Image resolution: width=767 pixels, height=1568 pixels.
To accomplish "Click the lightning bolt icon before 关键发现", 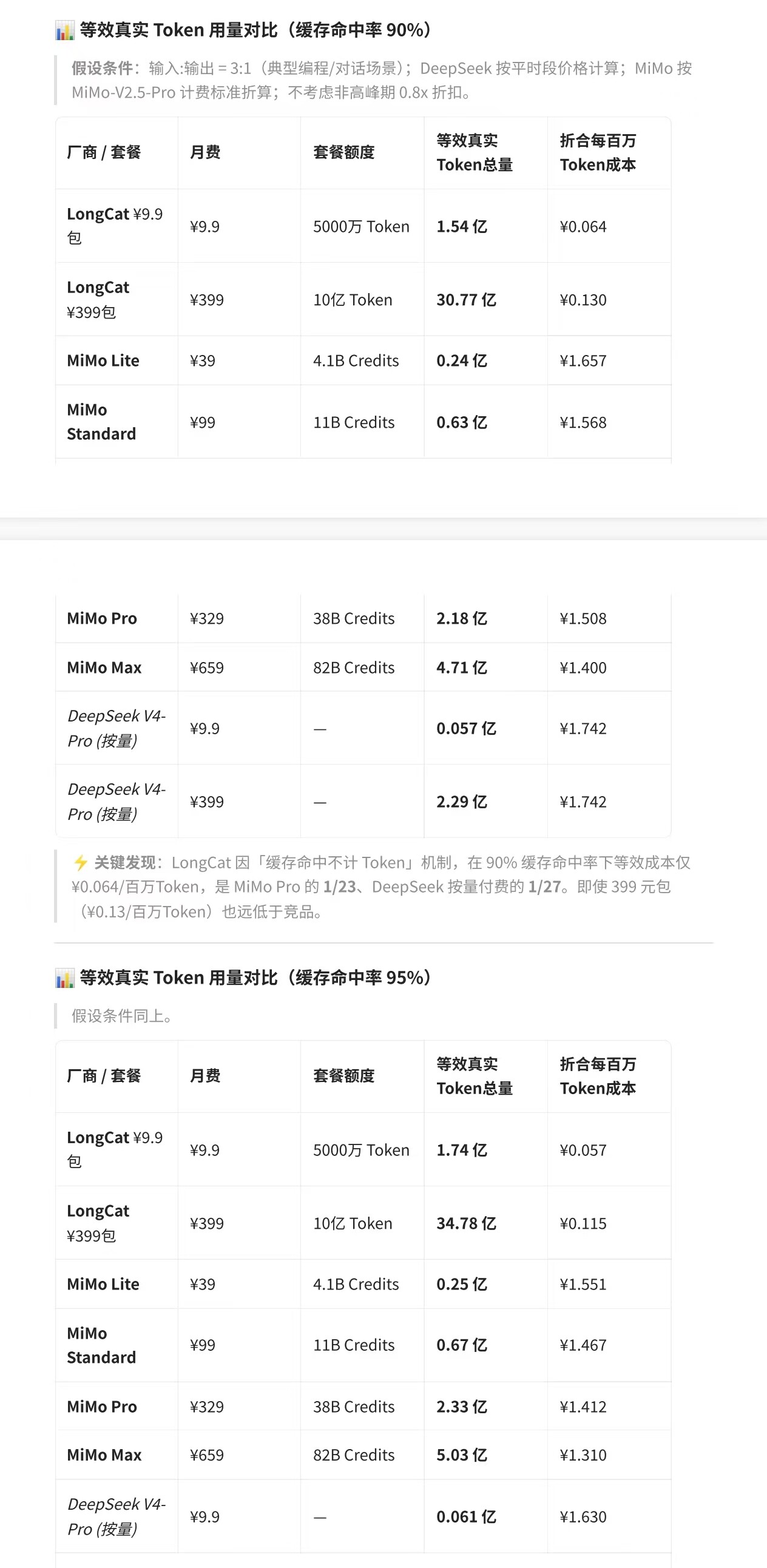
--
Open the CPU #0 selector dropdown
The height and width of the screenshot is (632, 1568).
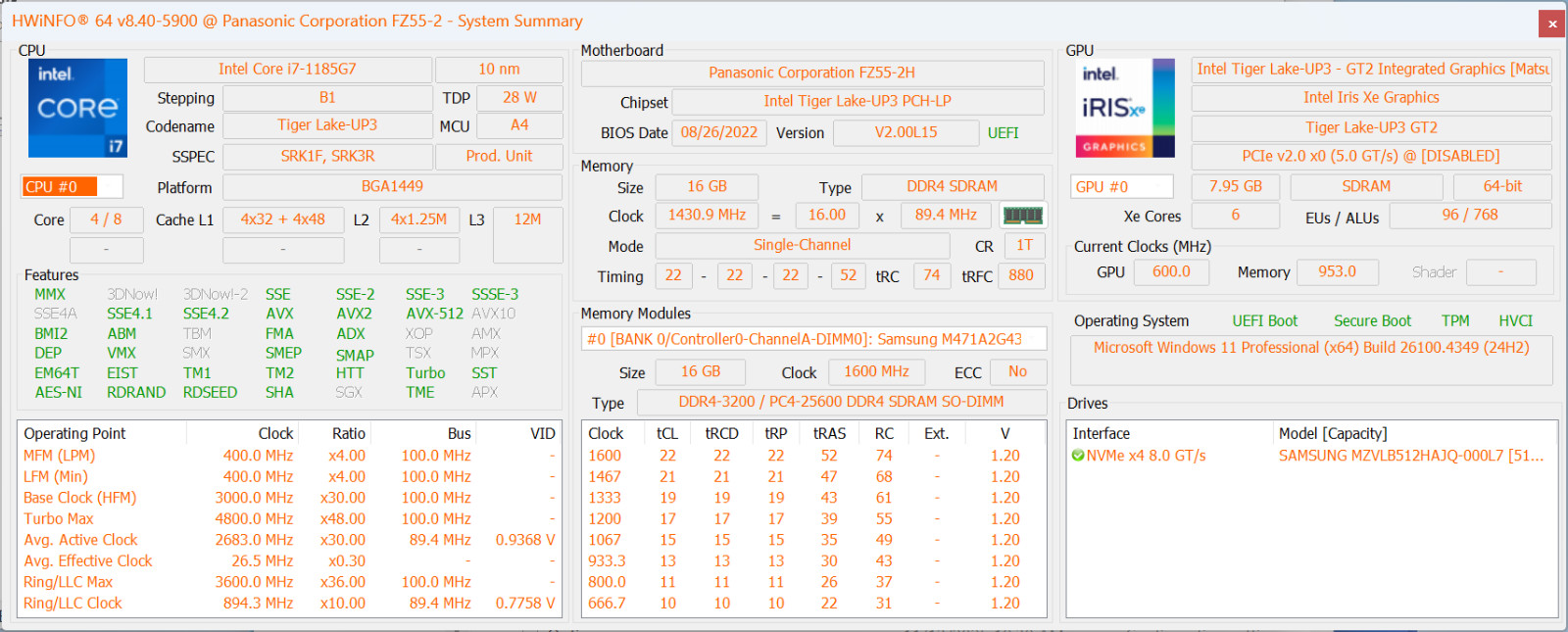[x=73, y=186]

■ **What is needed**: The material above holds pictures; leave them out. Repeat exactly the lines from the one containing "Image resolution: width=767" through the one containing "the lightning bolt", and nothing else.

■ **Solution**:
Image resolution: width=767 pixels, height=1568 pixels.
To accomplish "Click the lightning bolt icon before 关键发现", 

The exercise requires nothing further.